La fixation des droits de douane était une fonction "régalienne" de l'Etat... transférée à l'Europe, elle échappe aux intérêts des industriels européens, qui n'ont qu'une seule porte de sortie, investir ailleurs...
Redon, Villarceaux, mêmes effets !
Bic revoit ses projets à la baisse à Redon après la claque de Bruxelles
Les Echos du 28 novembre 2012
Stanislas Du Guerny
L'industriel annule un projet de création de 80 à 100 emplois.
Après la préconisation de Bruxelles de supprimer sa taxe antidumping sur les briquets chinois, François Bich, directeur général en charge de l'activité briquets du groupe éponyme, ne décolère pas. « Initialement, nous avions l'intention d'augmenter la production de notre usine située à Redon de l'ordre de 150 millions de briquets par an pour répondre à la hausse de la demande européenne. Avec la suppression de la taxe, ce marché est perdu, le projet est donc impossible à tenir », explique-t-il aux « Echos ».
Si l'emploi, dans cette usine composée de 300 salariés, est maintenu, « les 80 à 100 postes supplémentaires que nous avions prévu de créer sont annulés », continue le dirigeant. Quant aux investissements sur le site, ils vont être réduits et seront loin des « dizaines de millions d'euros » annoncés avant la préconisation de la Commission européenne.
95 % des briquets exportés
Cette usine qui est la plus importante du groupe - Bic possède trois autres unités de fabrication de briquets au Brésil, en Espagne et aux Etats-Unis - va cependant bénéficier d'une extension de plus de 4.000 m 2 pour le stockage des briquets jetables. Chaque année, elle produit de l'ordre de 650 millions de briquets, soit plus de la moitié du milliard de briquets vendus par Bic. 95 % des volumes issus de Redon sont exportés, 30 % en Europe, 65 % ailleurs dans le monde. « C'est consternant, insiste encore François Bich, la Commission européenne fait un véritable cadeau aux importateurs chinois, je suis scandalisé ». Depuis plus de vingt ans, chaque briquet chinois qui entre sur le continent européen est taxé à hauteur de 6,5 centimes, ce qui limite très sérieusement les importations. La Commission considère que cette mesure antidumping n'a plus lieu d'être, l'ouverture de ce marché ne devant pas causer de dommage à l'industrie européenne. La décision définitive sera prise le 12 décembre, François Bich est persuadé que les autorités bruxelloises vont l'entériner. « Ce type de mesure est très inquiétant pour le tissu industriel européen, n'oublions pas que si nous voulons vendre nos briquets en Chine les droits de douane sont de 25 % pour entrer dans ce pays », continue le directeur général de Bic.
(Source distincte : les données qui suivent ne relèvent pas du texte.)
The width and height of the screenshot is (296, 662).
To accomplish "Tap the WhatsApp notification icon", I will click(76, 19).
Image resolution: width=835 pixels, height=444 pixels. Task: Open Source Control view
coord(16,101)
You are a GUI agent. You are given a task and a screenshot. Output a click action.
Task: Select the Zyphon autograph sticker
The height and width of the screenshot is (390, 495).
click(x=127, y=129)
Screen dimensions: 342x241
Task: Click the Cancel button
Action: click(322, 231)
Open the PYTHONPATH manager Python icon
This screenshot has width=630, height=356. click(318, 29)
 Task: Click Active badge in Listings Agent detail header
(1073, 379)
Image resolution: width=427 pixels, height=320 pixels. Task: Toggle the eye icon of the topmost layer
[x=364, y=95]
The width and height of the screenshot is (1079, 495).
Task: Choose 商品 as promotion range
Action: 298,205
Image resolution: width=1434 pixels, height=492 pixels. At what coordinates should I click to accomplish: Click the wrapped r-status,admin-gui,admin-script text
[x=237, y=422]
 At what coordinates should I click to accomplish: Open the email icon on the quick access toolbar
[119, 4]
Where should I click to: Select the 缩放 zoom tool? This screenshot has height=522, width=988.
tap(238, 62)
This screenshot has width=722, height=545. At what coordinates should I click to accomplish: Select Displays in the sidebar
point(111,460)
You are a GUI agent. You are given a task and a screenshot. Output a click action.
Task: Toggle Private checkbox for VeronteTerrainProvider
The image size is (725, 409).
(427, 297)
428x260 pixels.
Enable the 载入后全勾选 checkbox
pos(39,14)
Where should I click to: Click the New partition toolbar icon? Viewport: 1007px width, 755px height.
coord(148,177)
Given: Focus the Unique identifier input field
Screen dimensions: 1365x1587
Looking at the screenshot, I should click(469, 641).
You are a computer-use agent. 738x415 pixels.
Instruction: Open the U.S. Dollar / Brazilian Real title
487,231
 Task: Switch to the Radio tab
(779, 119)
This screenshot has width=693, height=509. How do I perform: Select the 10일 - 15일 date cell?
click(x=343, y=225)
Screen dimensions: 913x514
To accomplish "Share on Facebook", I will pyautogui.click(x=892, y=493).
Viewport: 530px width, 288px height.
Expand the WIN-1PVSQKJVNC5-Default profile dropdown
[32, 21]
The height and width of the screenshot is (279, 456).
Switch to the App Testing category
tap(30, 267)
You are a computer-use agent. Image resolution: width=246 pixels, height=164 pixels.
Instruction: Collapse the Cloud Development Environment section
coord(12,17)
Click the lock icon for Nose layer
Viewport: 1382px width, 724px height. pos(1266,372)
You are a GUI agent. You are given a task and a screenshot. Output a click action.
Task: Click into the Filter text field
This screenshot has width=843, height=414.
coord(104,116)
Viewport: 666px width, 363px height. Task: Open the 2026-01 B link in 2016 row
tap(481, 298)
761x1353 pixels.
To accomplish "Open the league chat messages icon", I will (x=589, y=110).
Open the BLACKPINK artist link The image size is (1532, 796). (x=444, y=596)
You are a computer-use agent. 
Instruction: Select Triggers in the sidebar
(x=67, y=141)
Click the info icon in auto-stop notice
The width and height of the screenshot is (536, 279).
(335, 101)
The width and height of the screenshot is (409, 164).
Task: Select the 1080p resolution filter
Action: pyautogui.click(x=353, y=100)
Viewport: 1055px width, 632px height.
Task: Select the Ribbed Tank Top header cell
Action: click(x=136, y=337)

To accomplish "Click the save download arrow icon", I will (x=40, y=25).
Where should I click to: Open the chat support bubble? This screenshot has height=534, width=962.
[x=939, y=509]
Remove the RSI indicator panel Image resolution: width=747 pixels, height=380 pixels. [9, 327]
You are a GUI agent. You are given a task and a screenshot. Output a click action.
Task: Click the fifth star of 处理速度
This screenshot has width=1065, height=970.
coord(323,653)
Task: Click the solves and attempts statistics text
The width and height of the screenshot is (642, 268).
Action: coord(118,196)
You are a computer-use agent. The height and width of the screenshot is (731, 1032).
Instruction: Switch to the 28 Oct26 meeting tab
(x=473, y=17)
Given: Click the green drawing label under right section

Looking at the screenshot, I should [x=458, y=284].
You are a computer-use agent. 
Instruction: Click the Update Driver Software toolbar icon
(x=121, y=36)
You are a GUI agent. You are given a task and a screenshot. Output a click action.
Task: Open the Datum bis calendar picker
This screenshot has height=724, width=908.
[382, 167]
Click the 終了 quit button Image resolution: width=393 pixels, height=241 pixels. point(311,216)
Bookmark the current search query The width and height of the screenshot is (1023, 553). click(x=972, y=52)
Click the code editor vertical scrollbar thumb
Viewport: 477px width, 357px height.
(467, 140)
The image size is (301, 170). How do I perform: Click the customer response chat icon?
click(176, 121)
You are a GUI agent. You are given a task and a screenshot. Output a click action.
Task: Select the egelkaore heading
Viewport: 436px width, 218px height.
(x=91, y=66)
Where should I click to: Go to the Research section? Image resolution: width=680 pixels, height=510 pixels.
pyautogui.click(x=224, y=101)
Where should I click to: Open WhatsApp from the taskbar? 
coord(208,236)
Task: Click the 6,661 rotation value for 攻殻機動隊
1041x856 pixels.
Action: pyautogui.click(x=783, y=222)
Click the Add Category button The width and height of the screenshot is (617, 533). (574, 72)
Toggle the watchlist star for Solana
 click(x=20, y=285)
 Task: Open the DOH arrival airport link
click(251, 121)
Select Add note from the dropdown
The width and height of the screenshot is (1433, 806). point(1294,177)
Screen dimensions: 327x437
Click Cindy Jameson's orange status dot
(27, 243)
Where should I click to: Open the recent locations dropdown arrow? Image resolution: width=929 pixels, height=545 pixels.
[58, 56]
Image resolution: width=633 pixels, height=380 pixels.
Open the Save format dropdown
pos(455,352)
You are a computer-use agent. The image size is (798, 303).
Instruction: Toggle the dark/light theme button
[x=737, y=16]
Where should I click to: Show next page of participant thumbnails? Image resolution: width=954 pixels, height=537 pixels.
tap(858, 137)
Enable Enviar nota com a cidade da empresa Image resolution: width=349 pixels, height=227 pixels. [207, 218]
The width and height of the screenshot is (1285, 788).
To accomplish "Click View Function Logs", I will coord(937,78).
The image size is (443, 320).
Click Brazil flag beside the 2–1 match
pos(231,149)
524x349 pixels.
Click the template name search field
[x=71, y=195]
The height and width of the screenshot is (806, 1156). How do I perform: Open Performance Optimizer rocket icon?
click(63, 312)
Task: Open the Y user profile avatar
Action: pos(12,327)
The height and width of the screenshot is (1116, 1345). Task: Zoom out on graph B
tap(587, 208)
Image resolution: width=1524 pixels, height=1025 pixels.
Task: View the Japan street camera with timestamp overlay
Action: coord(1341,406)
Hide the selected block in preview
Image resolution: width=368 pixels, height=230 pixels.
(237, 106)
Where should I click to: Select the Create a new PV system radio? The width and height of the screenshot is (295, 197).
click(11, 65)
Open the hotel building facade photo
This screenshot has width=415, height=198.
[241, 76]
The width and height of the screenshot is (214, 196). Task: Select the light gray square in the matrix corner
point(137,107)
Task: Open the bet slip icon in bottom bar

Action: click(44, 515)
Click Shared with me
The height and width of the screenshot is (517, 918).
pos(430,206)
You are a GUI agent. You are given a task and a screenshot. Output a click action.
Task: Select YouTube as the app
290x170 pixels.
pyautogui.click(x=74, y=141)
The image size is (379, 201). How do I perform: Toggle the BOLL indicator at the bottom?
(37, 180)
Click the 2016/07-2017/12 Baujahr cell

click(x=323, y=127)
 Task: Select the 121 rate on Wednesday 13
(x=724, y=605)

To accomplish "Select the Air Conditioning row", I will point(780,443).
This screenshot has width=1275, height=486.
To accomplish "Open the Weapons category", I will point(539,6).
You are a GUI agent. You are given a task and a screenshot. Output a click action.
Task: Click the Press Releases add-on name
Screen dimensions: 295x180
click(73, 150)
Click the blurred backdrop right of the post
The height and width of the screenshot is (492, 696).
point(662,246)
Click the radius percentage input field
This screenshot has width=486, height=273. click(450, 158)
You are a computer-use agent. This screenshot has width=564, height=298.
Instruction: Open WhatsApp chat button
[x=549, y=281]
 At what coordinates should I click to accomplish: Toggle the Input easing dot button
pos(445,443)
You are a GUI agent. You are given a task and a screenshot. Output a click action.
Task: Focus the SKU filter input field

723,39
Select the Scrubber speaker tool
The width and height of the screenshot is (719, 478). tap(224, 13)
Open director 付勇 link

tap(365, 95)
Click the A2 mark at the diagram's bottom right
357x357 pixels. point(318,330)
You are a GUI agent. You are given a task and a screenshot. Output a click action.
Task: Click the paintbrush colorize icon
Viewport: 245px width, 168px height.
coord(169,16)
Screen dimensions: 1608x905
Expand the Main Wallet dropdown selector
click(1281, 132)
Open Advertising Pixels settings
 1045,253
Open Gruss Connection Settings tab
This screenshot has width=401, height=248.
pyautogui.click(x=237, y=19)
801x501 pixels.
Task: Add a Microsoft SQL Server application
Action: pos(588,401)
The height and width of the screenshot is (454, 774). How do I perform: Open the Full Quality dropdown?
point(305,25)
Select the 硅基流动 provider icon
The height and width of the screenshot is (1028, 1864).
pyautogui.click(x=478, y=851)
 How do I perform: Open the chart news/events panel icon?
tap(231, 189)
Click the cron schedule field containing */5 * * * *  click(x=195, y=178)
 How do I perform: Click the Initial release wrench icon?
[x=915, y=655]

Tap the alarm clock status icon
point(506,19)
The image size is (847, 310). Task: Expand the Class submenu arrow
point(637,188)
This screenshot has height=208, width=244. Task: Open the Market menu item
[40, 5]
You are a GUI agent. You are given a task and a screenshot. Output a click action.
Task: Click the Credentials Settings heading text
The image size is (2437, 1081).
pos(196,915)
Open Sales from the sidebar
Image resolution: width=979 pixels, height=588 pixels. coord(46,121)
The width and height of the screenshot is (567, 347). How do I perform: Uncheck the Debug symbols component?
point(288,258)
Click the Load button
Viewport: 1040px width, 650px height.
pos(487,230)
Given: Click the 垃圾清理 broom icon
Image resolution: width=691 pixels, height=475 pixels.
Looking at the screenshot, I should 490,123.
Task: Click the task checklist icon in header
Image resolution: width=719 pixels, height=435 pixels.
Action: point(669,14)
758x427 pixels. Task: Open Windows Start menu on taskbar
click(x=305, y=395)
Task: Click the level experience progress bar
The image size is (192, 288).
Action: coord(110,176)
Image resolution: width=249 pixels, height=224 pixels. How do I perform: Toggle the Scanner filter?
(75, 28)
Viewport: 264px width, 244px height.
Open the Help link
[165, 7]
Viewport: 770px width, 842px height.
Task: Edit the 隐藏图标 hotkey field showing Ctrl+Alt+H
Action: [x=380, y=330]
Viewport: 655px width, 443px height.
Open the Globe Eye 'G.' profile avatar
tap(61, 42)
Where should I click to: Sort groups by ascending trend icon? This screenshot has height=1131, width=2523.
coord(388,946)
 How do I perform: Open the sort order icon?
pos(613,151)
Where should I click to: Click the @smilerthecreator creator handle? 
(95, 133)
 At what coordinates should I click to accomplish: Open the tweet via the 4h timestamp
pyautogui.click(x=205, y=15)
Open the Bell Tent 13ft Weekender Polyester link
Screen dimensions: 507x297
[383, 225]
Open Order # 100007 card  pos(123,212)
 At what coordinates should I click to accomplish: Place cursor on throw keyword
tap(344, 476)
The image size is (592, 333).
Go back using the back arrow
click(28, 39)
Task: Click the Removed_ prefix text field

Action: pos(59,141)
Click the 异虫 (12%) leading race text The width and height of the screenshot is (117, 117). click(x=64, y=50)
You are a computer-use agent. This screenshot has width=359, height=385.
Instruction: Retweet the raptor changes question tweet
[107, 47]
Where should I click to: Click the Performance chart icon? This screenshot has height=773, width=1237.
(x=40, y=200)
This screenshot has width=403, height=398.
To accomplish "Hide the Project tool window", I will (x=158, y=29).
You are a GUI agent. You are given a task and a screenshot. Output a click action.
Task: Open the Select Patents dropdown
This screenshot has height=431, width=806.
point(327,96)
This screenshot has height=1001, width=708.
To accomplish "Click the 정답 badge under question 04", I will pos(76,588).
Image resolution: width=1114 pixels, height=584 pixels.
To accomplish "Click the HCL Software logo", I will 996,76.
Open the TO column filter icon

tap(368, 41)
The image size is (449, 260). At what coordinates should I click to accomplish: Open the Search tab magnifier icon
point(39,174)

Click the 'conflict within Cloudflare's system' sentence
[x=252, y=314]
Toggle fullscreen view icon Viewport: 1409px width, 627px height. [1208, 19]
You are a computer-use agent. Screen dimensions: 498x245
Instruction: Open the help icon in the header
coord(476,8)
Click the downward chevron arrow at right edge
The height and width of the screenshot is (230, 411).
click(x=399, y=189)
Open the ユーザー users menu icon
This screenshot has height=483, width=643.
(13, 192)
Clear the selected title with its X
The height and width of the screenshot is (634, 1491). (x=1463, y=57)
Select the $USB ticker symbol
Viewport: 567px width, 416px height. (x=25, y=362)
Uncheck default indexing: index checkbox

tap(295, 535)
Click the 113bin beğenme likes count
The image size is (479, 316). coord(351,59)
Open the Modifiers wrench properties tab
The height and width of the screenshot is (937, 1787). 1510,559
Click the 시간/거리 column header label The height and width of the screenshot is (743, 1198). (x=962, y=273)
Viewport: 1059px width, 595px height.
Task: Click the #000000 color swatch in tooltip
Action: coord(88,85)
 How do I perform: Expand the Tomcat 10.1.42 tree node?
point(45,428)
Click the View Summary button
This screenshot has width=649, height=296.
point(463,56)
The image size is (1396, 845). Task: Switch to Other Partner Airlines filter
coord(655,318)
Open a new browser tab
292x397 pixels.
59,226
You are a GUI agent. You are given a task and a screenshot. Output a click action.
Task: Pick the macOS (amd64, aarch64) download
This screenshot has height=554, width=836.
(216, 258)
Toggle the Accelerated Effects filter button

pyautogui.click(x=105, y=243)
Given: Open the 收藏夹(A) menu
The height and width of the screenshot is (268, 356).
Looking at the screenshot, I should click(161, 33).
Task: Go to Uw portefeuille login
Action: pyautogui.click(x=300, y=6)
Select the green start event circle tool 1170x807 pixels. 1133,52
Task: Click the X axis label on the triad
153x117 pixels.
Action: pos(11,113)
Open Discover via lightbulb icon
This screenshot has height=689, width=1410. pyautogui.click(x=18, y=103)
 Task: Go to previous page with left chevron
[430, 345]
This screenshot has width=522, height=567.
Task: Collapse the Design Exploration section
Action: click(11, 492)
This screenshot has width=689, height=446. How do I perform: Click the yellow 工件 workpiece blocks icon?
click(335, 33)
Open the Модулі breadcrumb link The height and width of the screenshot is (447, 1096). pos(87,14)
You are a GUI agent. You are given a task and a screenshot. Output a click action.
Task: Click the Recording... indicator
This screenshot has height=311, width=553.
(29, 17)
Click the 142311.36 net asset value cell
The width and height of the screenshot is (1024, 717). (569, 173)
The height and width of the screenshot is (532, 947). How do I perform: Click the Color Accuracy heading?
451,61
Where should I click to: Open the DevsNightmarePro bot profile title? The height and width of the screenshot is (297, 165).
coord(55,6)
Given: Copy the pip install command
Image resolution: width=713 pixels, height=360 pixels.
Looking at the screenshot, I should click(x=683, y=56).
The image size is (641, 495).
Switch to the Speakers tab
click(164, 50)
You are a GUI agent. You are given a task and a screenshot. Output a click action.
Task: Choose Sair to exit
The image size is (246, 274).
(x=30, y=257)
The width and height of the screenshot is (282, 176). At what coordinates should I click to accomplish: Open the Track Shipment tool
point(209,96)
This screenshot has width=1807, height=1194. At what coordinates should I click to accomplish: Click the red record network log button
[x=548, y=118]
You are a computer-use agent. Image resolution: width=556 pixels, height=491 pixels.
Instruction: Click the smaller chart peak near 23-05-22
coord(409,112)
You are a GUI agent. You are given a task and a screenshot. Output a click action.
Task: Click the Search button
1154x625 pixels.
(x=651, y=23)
Le groupe a réalisé l'an passé 1,8 milliard d'euros de chiffre d'affaires, le quart de cette somme grâce à ses ventes de briquets. La papeterie génère 32 % des activités, les rasoirs jetables 18 % et les articles promotionnels 17 %.
Alcatel-Lucent se détache peu à peu de la France
Les Echos du 28 novembre 2012
Solveig Godeluck
Le centre de gravité de l'équipementier se déplace vers les Etats-Unis.
Des dirigeants stratégiques sont incités à s'installer outre-Atlantique.
La nouvelle organisation du groupe fait la part belle aux Américains.
Chaque jour, Alcatel-Lucent devient un peu plus Lucent, un peu moins Alcatel. Plusieurs signaux montrent que le centre de gravité de l'équipementier de télécoms français, basé au pied de la tour Eiffel, glisse vers les Etats-Unis. Pas question de délocaliser l'activité ni le siège social, et le directeur général Ben Verwaayen reste à Paris. Mais des dirigeants importants se voient proposer de s'installer Outre-Atlantique, au plus près des clients. A Noël, le patron des réseaux, Philippe Keryer, va ainsi quitter la France pour le New Jersey - même s'il garde un bureau à Villarceaux.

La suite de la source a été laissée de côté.